To use web-poet, define page object classes for your target websites, and get the output item using a web-poet framework.

Defining a page object class

A page object class is a Python class that:

  • Subclasses ItemPage.

  • Declares typed input parameters in its __init__ method.

  • Uses fields.

    Alternatively, you can implement a to_item method, which can be synchronous or asynchronous, and returns the webpage content as an item.

For example:

from web_poet import HttpResponse, ItemPage, field


class FooPage(ItemPage[MyItem]):
    def __init__(self, response: HttpResponse):
        self.response = response

    @field
    def foo(self) -> str:
        return self.response.css(".foo").get()

Note

MyItem in the code examples of this page is a placeholder for an item class.

Minimizing boilerplate

There are a few ways for you to minimize boilerplate when defining a page object class.

For example, you can use attrs to remove the need for a custom __init__ method:

from attrs import define

from web_poet import HttpResponse, ItemPage, field


@define
class FooPage(ItemPage[MyItem]):
    response: HttpResponse

    @field
    def foo(self) -> str:
        return self.response.css(".foo").get()

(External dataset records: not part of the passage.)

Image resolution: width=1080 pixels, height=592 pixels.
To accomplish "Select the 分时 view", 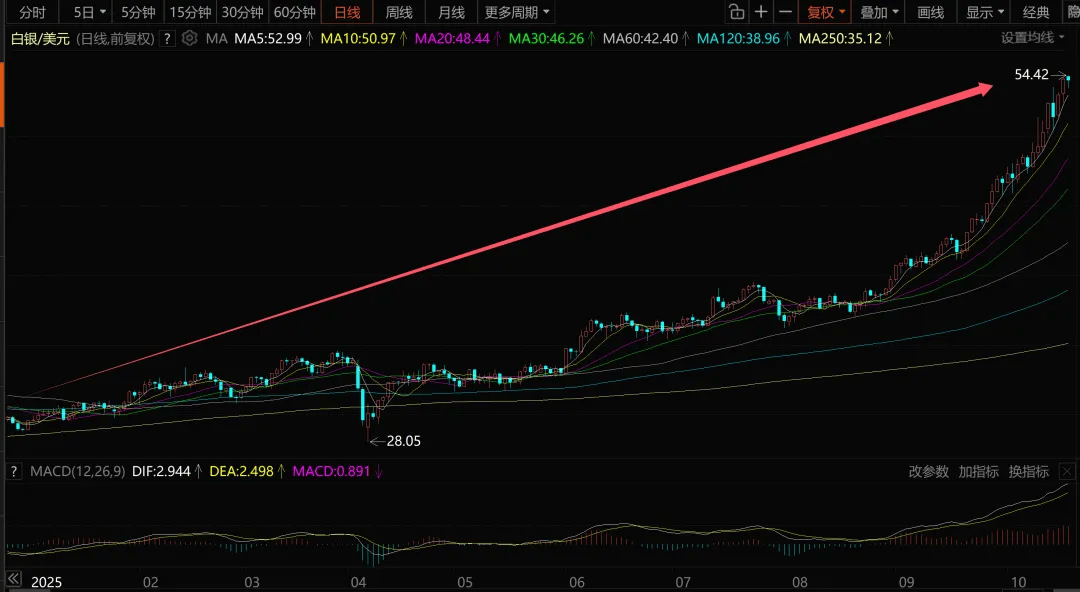I will tap(32, 12).
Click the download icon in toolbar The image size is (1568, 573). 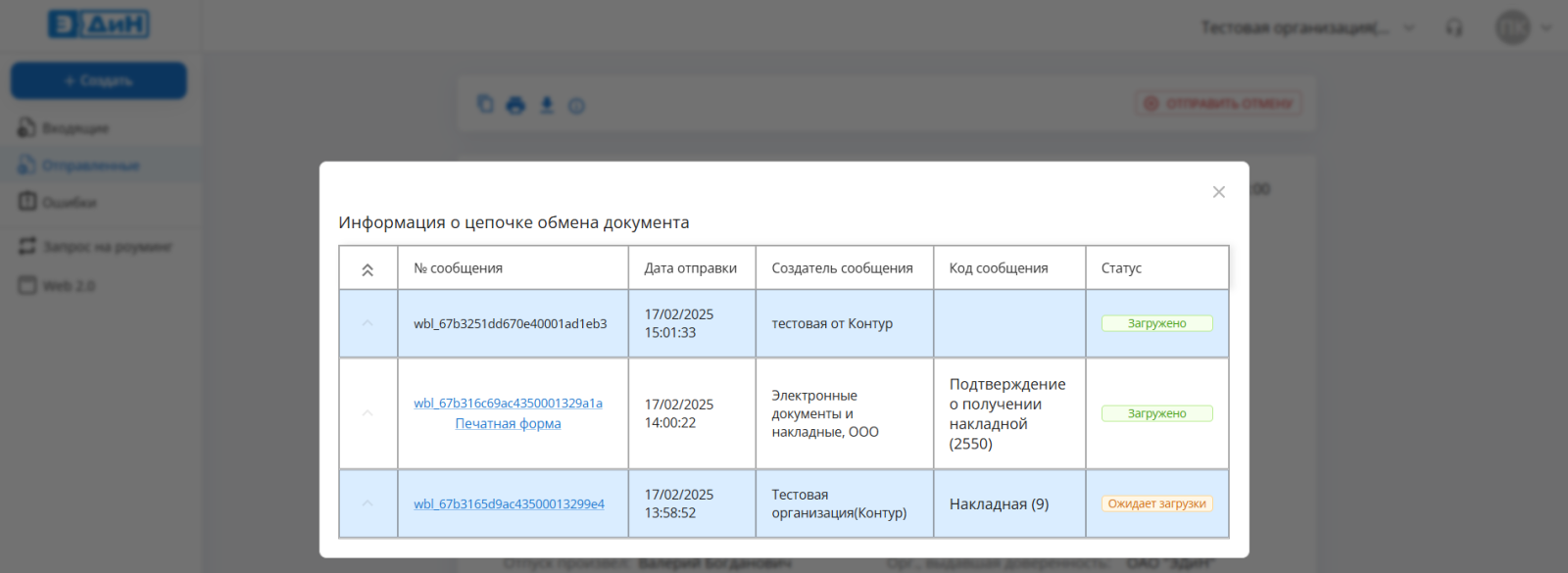click(547, 105)
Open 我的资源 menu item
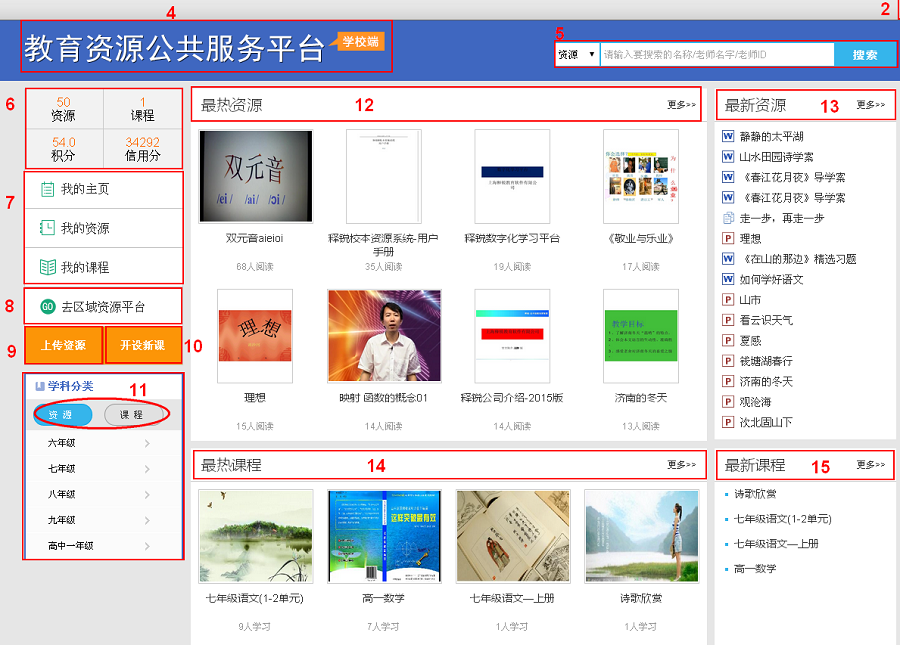 tap(85, 228)
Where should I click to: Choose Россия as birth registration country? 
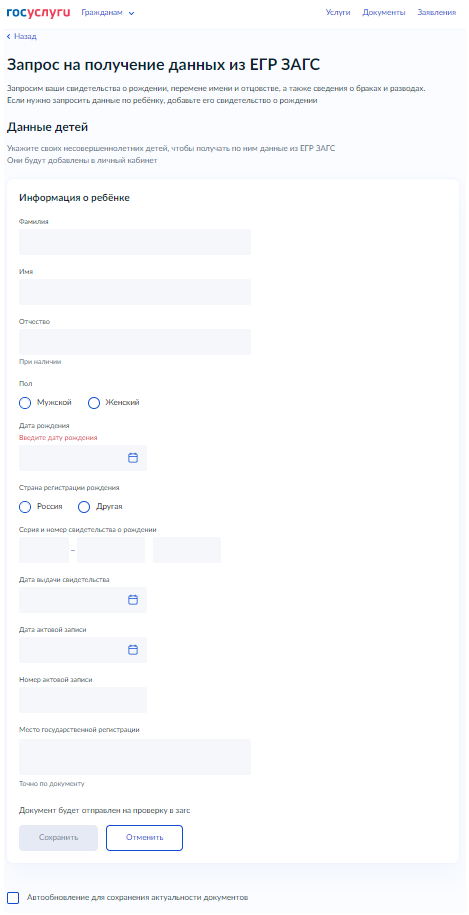(x=25, y=507)
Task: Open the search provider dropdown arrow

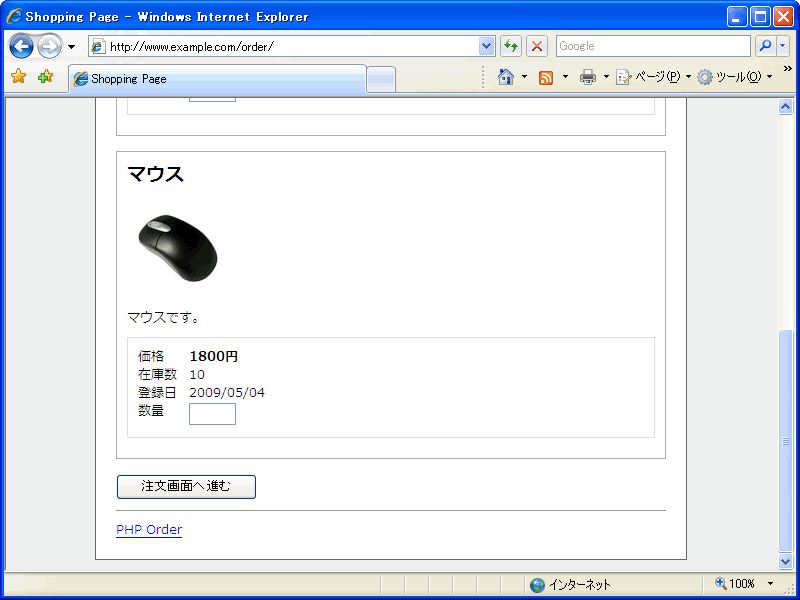Action: (x=783, y=46)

If your page object class needs HttpResponse as input, there is also WebPage, an ItemPage subclass that declares an HttpResponse input and provides helper methods to use it:

from web_poet import WebPage, field


class FooPage(WebPage[MyItem]):
    @field
    def foo(self) -> str:
        return self.css(".foo").get()

Getting the output item

You should include your page object classes into a page object registry, e.g. decorate them with handle_urls():

from web_poet import WebPage, field, handle_urls


@handle_urls("example.com")
class FooPage(WebPage[MyItem]):
    @field
    def foo(self) -> str:
        return self.css(".foo").get()

Then, provided your page object class code is imported (see consume_modules()), your framework can build the output item after you provide the target URL and the desired output item class, as shown in the tutorial.

Your framework chooses the right page object class based on your input parameters, downloads the required data, builds a page object, and calls the to_item method of that page object.

Note that, while the examples above use dict as an output item for simplicity, using less generic item classes is recommended. That way, you can use different page object classes, with different output items, for the same website.

Getting a page object

Alternatively, frameworks can return a page object instead of an item, and you can call to_item yourself.

However, there are drawbacks to this approach:

  • to_item can be synchronous or asynchronous, so you need to use ensure_awaitable():

    from web_poet.utils import ensure_awaitable
    
    item = await ensure_awaitable(foo_page.to_item())
    
  • to_item may raise certain exceptions, like Retry or UseFallback, which, depending on your framework, may not be handled automatically when getting a page object instead of an item.

Building a page object manually

It is possible to create a page object from a page object class passing its inputs as parameters. For example, to manually create an instance of the FooPage page object class defined above:

foo_page = FooPage(
    response=HttpResponse(
        "https://example.com",
        b"<!DOCTYPE html>\n<title>Foo</title>",
    ),
)

However, your code will break if the page object class changes its inputs. Building page objects using frameworks prevents that.